EXERCISE PROMPT =
Write out the stretch of lines below that begins at the line with "You are a computer-use agent. Screen dimensions: 1072x536" and ends at the line with "Given: Select RWV050 in the detail table", including both, exactly as given and nothing more.

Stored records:
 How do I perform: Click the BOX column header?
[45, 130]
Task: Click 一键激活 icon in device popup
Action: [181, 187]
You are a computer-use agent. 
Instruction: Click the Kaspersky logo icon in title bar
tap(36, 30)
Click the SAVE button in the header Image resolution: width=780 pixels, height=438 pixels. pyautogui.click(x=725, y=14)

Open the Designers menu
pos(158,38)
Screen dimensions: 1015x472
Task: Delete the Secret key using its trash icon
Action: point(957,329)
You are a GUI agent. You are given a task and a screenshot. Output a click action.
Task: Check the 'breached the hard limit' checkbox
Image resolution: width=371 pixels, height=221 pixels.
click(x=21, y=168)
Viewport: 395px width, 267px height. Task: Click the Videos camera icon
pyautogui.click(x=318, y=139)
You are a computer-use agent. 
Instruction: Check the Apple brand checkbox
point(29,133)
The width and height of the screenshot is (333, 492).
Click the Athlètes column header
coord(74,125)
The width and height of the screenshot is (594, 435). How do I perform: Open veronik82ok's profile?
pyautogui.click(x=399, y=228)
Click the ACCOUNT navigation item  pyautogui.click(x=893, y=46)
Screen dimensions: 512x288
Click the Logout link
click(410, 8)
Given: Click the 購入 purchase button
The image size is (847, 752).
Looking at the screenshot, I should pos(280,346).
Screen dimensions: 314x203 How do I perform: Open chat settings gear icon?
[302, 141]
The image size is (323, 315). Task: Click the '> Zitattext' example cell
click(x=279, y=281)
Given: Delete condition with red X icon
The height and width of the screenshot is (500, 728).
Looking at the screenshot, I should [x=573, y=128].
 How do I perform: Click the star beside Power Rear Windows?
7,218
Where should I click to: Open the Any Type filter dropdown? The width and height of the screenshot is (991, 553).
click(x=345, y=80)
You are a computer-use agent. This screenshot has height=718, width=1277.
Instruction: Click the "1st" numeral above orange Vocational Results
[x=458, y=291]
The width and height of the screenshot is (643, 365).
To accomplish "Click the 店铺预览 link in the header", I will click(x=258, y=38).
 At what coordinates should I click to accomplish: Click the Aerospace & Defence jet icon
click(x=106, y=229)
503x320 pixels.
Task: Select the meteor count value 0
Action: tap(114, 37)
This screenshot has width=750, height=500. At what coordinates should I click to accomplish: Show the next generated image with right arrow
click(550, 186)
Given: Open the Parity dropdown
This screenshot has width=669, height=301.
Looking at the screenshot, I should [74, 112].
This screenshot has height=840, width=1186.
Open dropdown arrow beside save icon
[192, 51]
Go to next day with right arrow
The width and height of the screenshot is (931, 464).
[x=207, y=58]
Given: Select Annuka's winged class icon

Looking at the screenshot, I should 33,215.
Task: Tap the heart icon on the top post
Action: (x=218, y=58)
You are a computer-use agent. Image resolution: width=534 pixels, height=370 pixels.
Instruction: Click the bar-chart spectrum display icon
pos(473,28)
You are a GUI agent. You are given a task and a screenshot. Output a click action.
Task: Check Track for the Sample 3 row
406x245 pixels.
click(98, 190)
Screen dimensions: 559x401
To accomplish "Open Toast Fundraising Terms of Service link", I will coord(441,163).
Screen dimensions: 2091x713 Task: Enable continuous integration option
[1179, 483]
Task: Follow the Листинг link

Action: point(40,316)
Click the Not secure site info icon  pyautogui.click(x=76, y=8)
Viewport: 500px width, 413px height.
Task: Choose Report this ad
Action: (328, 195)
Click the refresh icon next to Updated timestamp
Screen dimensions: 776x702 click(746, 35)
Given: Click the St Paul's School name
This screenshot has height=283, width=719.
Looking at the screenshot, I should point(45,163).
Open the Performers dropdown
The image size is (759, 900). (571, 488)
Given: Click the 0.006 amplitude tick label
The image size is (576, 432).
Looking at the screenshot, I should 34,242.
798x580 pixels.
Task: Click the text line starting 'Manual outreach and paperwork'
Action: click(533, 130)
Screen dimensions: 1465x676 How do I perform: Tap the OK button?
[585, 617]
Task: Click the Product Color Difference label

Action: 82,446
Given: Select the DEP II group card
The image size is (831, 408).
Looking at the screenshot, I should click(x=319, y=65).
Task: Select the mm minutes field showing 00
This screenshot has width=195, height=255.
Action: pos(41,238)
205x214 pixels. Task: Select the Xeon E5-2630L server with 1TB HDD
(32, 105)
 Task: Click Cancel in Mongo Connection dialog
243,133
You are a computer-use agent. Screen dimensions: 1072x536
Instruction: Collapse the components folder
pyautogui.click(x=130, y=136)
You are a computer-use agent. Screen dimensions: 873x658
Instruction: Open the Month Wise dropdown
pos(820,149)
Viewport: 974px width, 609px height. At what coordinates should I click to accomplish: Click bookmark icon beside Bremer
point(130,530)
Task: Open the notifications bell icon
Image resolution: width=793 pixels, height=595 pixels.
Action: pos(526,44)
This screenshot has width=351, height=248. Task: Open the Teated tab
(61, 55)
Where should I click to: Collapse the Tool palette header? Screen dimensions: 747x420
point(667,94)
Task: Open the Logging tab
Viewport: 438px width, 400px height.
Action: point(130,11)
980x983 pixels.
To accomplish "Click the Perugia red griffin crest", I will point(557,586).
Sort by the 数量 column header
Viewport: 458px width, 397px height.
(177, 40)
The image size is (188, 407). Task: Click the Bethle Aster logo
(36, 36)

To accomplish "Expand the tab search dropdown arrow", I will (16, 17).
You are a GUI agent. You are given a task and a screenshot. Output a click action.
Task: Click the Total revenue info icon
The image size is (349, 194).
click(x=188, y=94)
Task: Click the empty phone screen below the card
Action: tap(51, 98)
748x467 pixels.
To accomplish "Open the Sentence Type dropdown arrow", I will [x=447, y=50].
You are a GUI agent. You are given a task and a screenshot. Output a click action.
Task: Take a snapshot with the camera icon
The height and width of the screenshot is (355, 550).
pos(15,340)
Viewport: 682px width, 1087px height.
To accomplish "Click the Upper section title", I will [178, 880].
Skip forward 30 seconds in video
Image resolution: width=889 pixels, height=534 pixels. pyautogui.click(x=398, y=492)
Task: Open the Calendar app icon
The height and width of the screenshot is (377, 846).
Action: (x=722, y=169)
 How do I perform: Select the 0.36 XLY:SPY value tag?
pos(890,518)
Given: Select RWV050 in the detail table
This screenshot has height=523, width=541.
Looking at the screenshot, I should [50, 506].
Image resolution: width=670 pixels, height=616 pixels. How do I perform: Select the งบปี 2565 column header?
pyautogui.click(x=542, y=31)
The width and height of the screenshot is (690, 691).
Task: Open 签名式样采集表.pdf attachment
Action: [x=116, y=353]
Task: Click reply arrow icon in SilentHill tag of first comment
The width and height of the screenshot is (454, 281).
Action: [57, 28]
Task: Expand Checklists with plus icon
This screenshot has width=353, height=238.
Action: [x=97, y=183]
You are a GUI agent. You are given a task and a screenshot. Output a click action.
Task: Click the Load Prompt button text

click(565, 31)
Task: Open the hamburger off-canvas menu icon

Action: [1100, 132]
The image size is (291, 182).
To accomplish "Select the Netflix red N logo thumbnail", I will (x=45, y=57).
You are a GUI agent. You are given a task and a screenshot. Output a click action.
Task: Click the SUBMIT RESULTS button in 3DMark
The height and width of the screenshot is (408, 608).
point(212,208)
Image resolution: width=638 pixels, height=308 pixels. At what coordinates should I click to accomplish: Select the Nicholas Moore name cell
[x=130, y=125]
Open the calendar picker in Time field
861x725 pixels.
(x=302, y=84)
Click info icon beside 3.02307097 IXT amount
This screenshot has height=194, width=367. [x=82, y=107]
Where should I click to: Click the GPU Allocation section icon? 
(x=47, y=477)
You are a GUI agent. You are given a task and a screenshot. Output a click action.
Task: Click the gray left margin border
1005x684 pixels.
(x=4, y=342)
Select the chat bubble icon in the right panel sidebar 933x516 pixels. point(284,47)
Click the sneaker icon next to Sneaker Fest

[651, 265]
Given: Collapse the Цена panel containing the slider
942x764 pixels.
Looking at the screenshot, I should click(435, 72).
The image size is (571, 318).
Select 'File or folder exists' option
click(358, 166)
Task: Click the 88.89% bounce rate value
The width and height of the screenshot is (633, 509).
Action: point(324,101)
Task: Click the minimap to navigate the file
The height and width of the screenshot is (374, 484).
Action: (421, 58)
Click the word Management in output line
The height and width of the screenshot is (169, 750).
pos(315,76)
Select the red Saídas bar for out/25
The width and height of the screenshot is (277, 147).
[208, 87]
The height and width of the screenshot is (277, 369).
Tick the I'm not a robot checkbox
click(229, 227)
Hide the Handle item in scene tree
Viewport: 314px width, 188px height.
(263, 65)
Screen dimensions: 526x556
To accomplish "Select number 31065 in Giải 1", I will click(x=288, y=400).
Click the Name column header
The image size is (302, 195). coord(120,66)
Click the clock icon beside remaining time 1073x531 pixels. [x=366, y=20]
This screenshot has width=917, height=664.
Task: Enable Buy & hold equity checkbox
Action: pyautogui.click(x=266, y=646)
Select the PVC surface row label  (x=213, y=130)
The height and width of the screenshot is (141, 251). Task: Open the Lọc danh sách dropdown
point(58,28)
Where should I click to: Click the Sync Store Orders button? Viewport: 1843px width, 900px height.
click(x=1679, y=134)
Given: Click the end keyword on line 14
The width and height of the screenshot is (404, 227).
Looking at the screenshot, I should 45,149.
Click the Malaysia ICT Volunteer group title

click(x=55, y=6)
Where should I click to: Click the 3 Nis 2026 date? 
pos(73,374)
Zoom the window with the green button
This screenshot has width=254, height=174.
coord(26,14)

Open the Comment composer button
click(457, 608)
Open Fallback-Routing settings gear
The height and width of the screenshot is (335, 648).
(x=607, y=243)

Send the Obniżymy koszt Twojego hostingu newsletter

WRITTEN REPLY =
You are a computer-use agent. Screen dimensions: 1072x536
Instruction: Collapse the components folder
pyautogui.click(x=130, y=136)
You are a computer-use agent. Screen dimensions: 873x658
Instruction: Open the Month Wise dropdown
pos(820,149)
Viewport: 974px width, 609px height. At what coordinates should I click to accomplish: Click bookmark icon beside Bremer
point(130,530)
Task: Open the notifications bell icon
Image resolution: width=793 pixels, height=595 pixels.
Action: pos(526,44)
This screenshot has width=351, height=248. Task: Open the Teated tab
(61, 55)
Where should I click to: Collapse the Tool palette header? Screen dimensions: 747x420
point(667,94)
Task: Open the Logging tab
Viewport: 438px width, 400px height.
Action: point(130,11)
980x983 pixels.
To accomplish "Click the Perugia red griffin crest", I will point(557,586).
Sort by the 数量 column header
Viewport: 458px width, 397px height.
(177, 40)
The image size is (188, 407). Task: Click the Bethle Aster logo
(36, 36)

To accomplish "Expand the tab search dropdown arrow", I will (16, 17).
You are a GUI agent. You are given a task and a screenshot. Output a click action.
Task: Click the Total revenue info icon
The image size is (349, 194).
click(x=188, y=94)
Task: Click the empty phone screen below the card
Action: tap(51, 98)
748x467 pixels.
To accomplish "Open the Sentence Type dropdown arrow", I will [x=447, y=50].
You are a GUI agent. You are given a task and a screenshot. Output a click action.
Task: Take a snapshot with the camera icon
The height and width of the screenshot is (355, 550).
pos(15,340)
Viewport: 682px width, 1087px height.
To accomplish "Click the Upper section title", I will [178, 880].
Skip forward 30 seconds in video
Image resolution: width=889 pixels, height=534 pixels. pyautogui.click(x=398, y=492)
Task: Open the Calendar app icon
The height and width of the screenshot is (377, 846).
Action: (x=722, y=169)
 How do I perform: Select the 0.36 XLY:SPY value tag?
pos(890,518)
Given: Select RWV050 in the detail table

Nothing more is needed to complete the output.